• [What to do]: Give the number of lines below that hold the string "agent", and nothing more.

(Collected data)
=== Section Start ===
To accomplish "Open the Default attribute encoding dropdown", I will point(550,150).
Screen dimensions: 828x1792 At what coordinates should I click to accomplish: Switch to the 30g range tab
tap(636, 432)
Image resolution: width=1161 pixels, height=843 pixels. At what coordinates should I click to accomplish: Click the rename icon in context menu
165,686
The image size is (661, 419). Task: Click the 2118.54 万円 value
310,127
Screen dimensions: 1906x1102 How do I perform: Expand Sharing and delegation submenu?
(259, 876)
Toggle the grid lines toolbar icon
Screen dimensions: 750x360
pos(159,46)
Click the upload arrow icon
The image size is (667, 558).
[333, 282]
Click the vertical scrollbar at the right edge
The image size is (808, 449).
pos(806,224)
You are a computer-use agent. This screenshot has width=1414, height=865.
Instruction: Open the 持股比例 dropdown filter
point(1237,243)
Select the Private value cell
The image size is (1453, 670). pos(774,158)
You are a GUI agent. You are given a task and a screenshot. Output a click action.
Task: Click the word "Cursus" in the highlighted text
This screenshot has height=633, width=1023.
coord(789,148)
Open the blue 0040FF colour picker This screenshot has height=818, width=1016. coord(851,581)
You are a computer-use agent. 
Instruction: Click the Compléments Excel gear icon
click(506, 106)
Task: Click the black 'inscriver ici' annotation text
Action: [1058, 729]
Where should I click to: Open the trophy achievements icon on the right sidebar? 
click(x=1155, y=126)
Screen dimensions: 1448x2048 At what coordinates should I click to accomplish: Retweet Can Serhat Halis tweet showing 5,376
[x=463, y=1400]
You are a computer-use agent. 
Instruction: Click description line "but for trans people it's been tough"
=== Section End ===
• [Answer area]: 4